The most recent pollution may have come from shredded auto debris falling off a huge conveyor belt that loads such material onto ships, the EPA’s Blumenfeld said.
“We’re not sure how it got there,” he said. “But we know it did get there. In order to comply with the law, they are going to have to make some significant changes to their operations.”
Another federal agency also is warning Sims about the pollution. On Dec. 15, the U.S. Fish and Wildlife Service sent Sims a letter stating that fibrous residue from the auto shredding that “may contain plastics, rubber foam, residual metal pieces,” and other waste is regularly blowing, or being washed, 800 feet across the water from the Sims site and is contaminating Bair Island. Bair is part of the San Francisco Bay National Wildlife Refuge.
The pollution has contaminated a 140-acre property that was being transferred to the wildlife refuge from the nearby Pacific Shores development, slowing the land transaction, said Mendel Stewart, manager of the refuge complex. In an interview, Stewart said employees of Cargill Salt, which owns an adjacent property, complained to his agency that large amounts of fluffy gray material are blowing from the site onto Cargill’s property. The same material is blowing in the water, Stewart said, and onto the wildlife refuge that contains endangered species. He said no dead fish or birds had been observed in the area, but because of the toxic metals involved, he wants the pollution stopped.
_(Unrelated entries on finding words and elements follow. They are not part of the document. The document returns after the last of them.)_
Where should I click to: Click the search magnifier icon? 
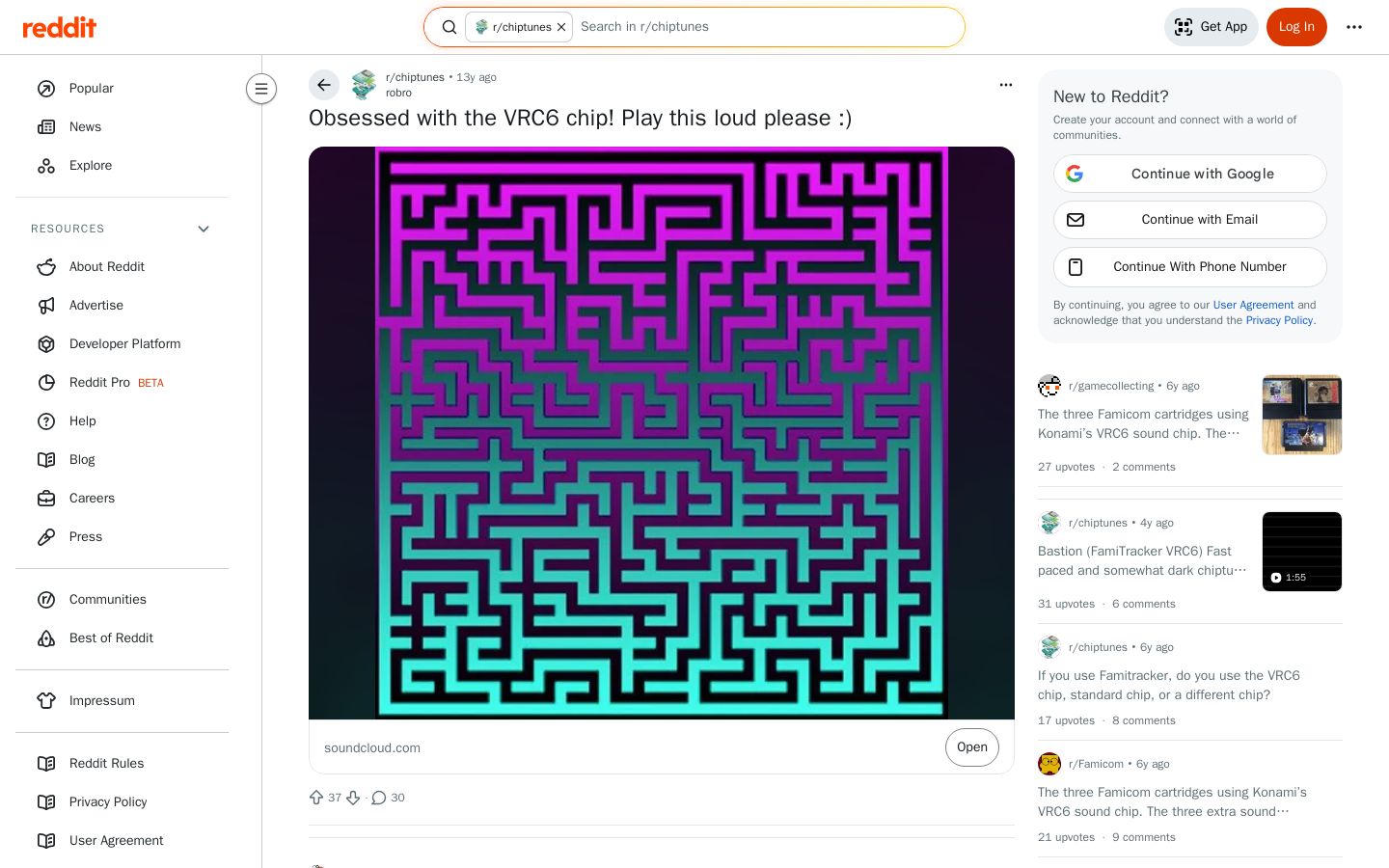click(449, 27)
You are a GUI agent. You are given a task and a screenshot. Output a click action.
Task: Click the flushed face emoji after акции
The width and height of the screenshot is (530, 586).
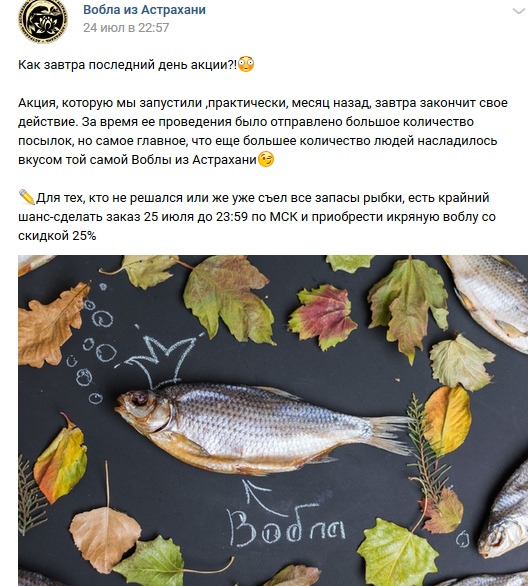[x=246, y=64]
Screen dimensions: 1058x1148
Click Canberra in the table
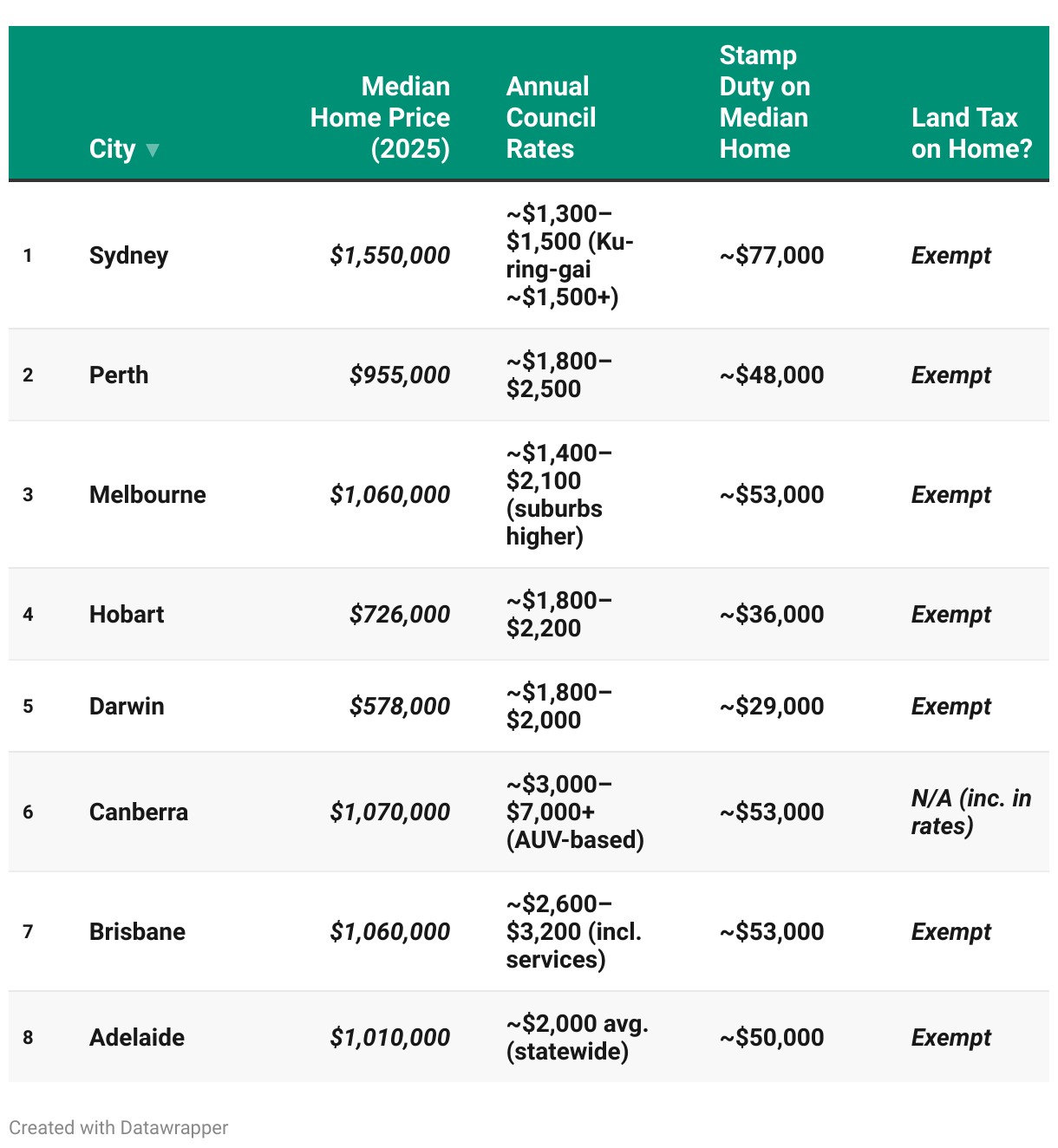coord(139,812)
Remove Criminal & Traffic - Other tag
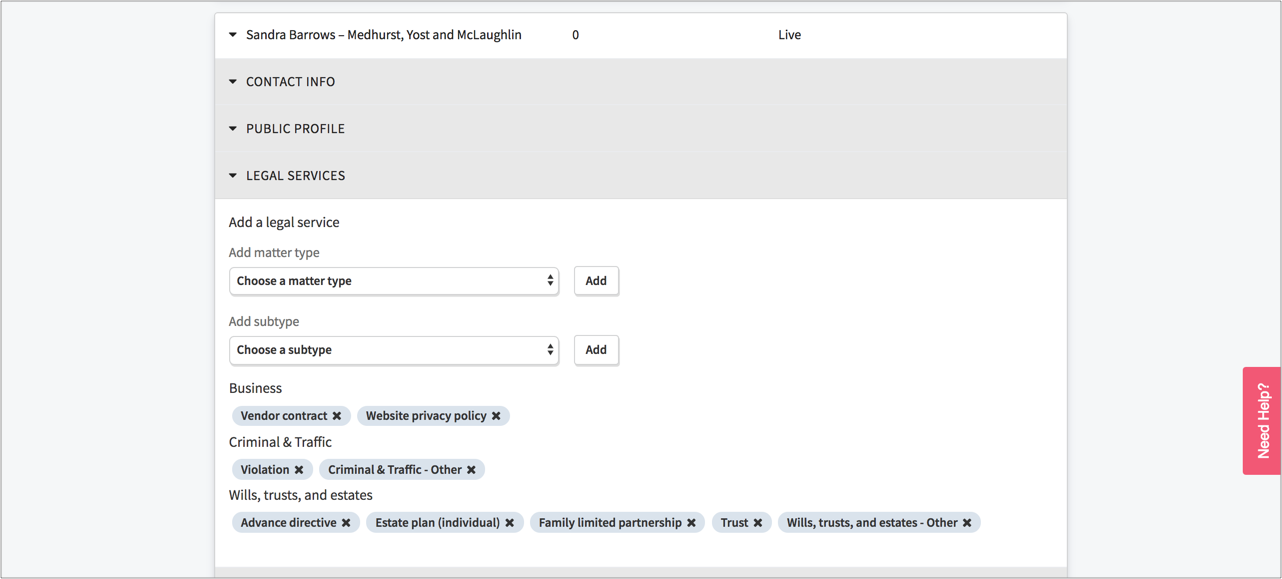 (472, 470)
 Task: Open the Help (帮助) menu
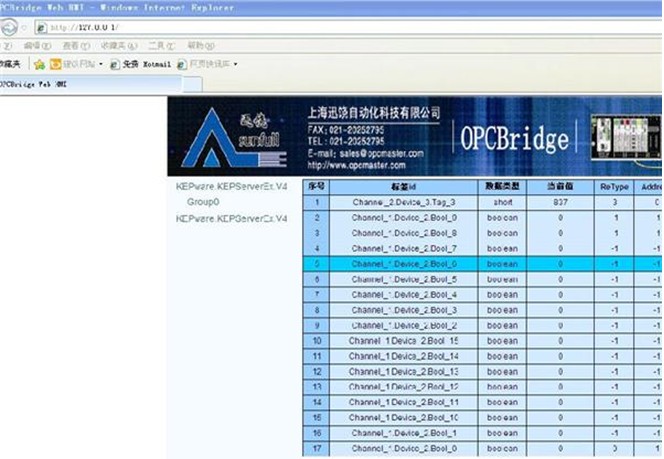coord(200,46)
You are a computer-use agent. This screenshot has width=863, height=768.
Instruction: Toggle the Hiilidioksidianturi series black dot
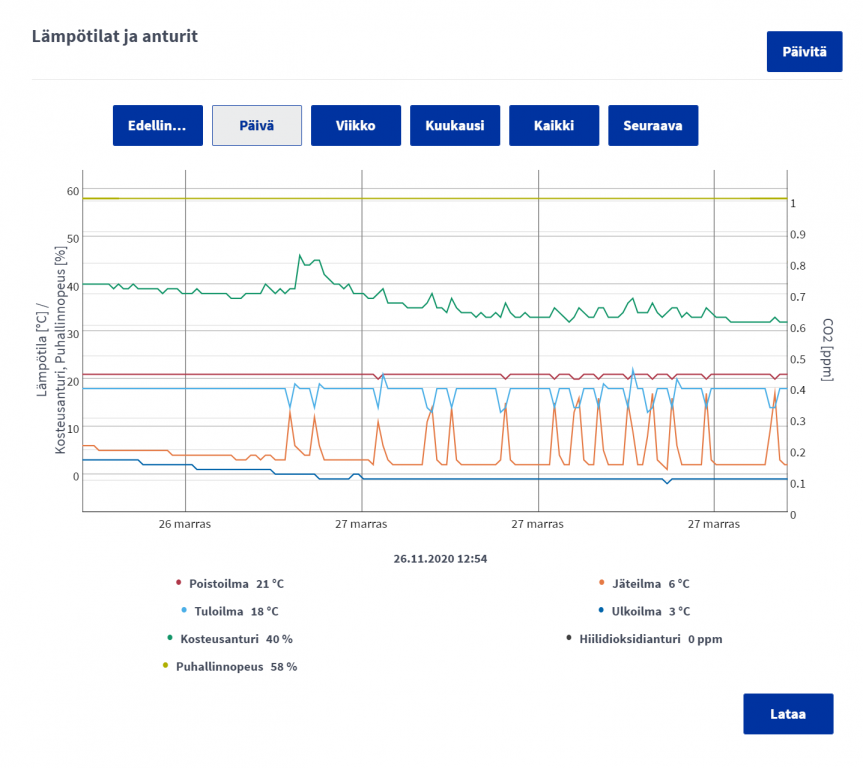pyautogui.click(x=569, y=638)
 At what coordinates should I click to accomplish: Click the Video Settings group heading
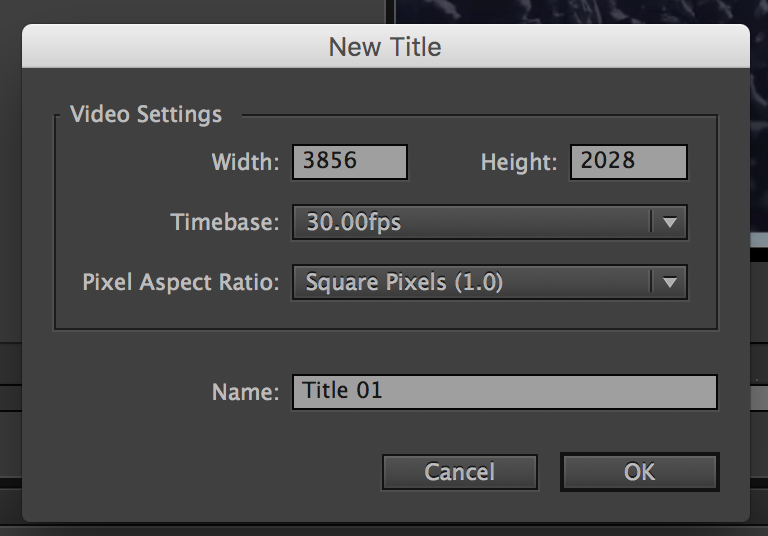[146, 114]
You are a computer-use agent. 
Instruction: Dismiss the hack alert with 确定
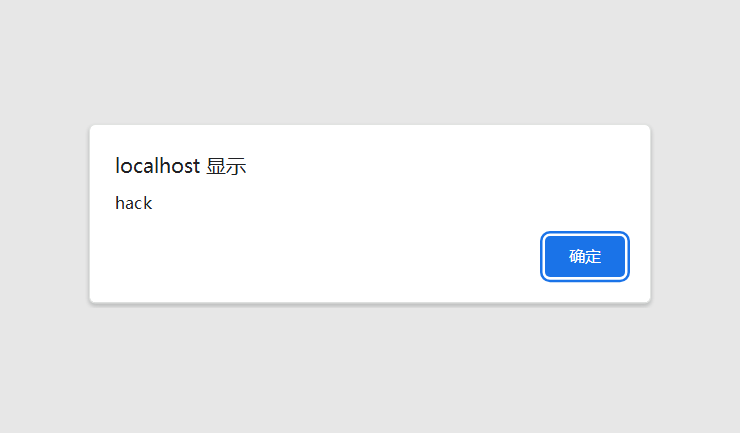tap(585, 256)
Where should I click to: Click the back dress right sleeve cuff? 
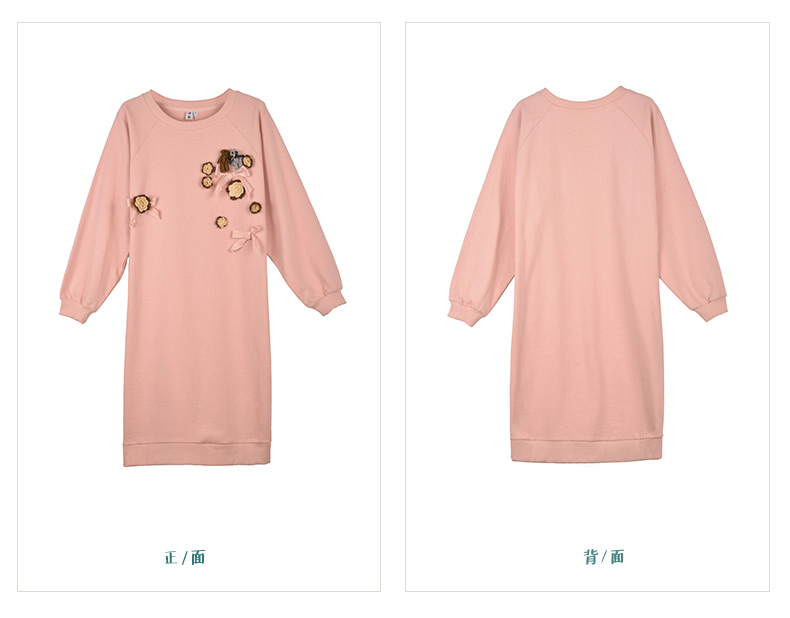710,308
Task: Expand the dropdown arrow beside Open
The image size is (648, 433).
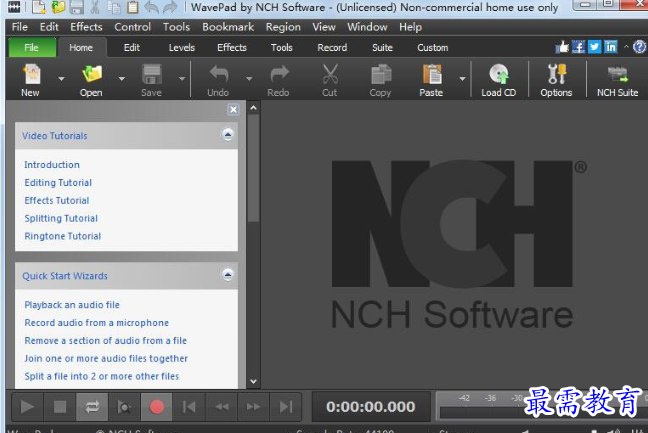Action: click(122, 78)
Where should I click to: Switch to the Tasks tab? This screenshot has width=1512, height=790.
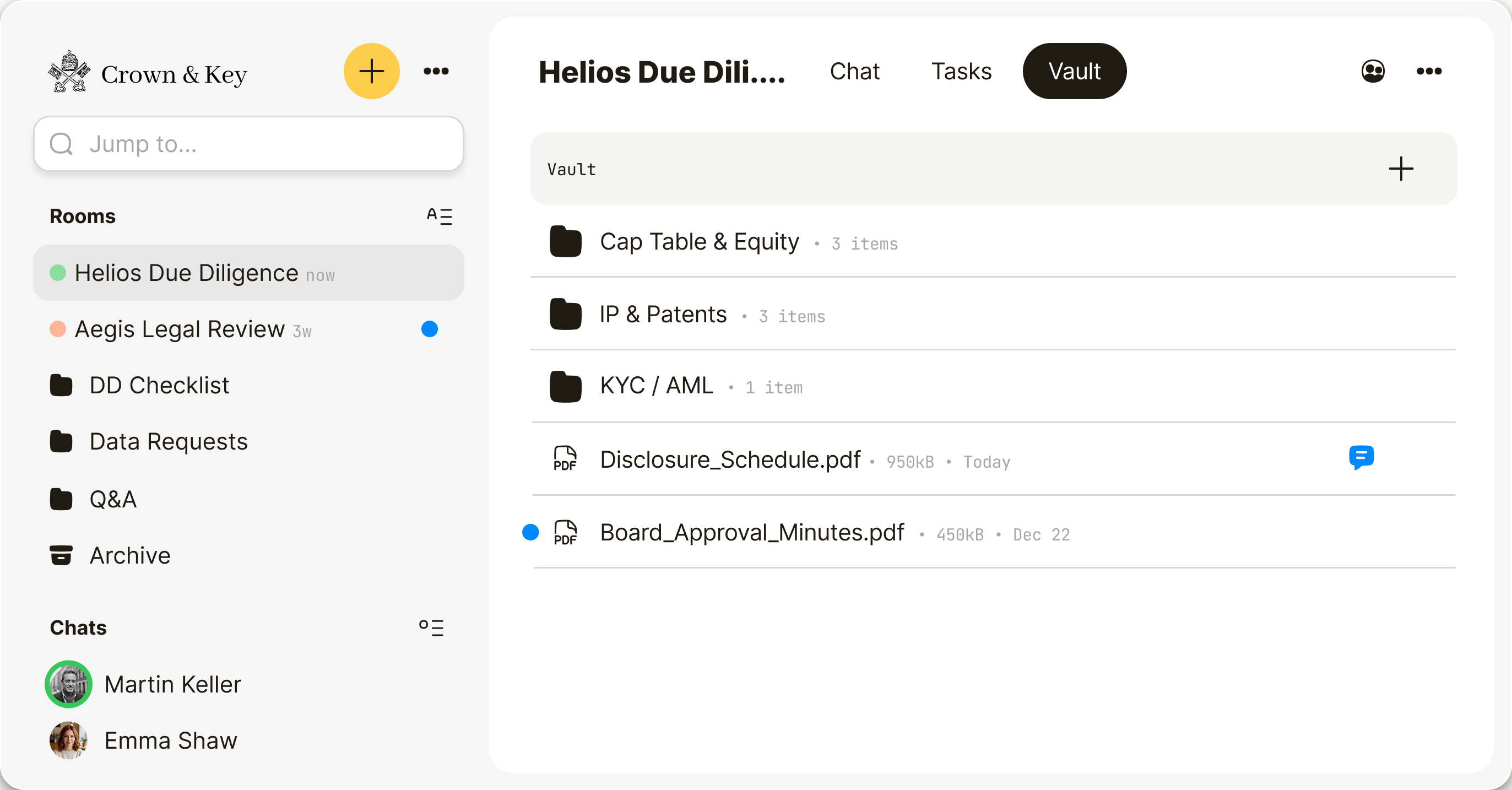(961, 71)
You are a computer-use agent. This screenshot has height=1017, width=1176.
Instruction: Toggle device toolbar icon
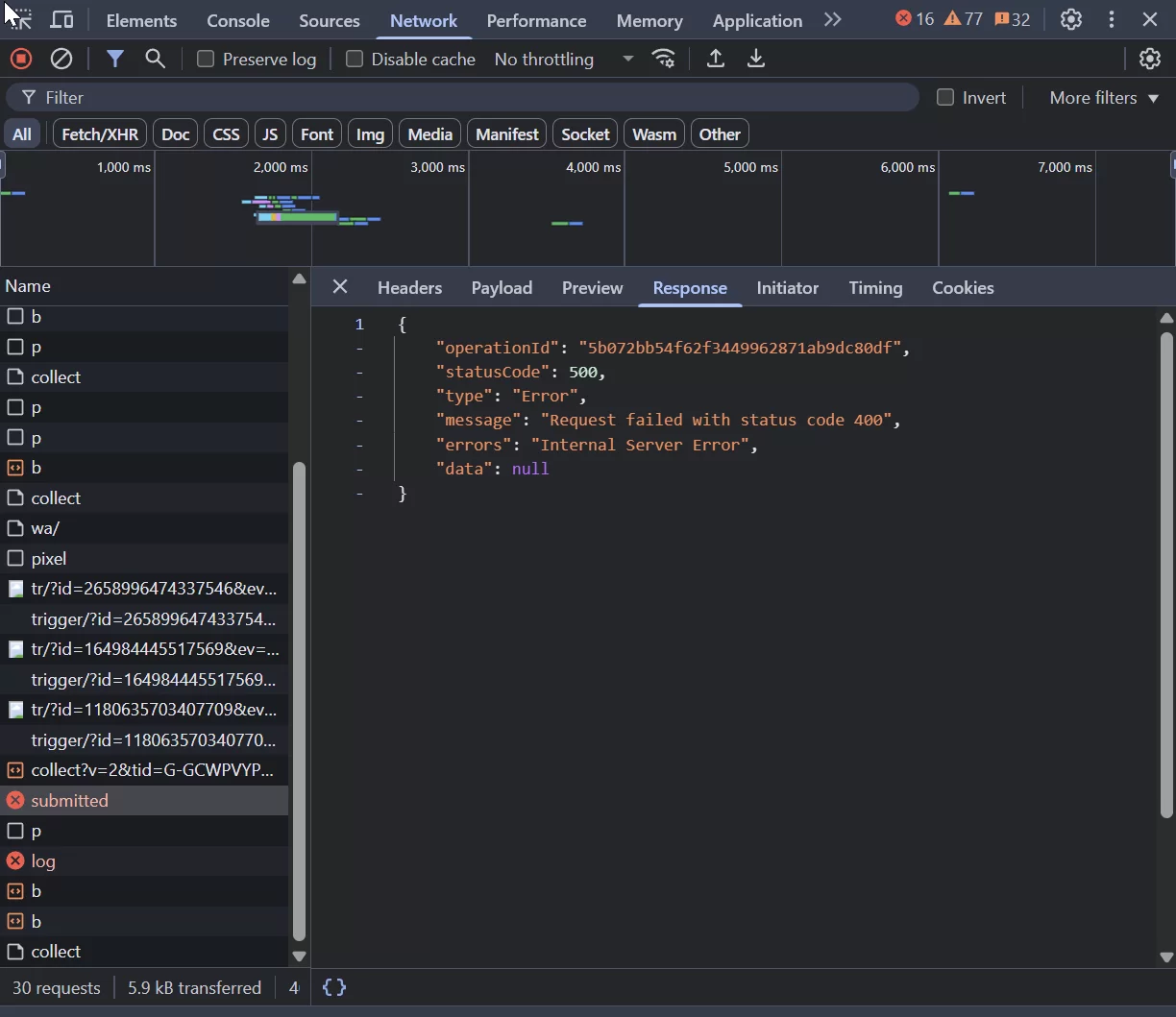coord(61,19)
The Port of Redwood City, a deepwater channel visited by cargo ships and barges, dates back to the 1850s, when lumber companies shipped redwood logs dragged by teams of oxen from the Peninsula hills and Santa Cruz Mountains out on schooners to San Francisco. In 1936, voters approved a bond to construct modern wharves, docks, deep channels and railway lines. Today, in addition to Sims, the port is home to a number of other bulk commodity companies, including Cemex, a cement producer, Pabco Gypsum, and Hanson Aggregates, formerly Kaiser Cement.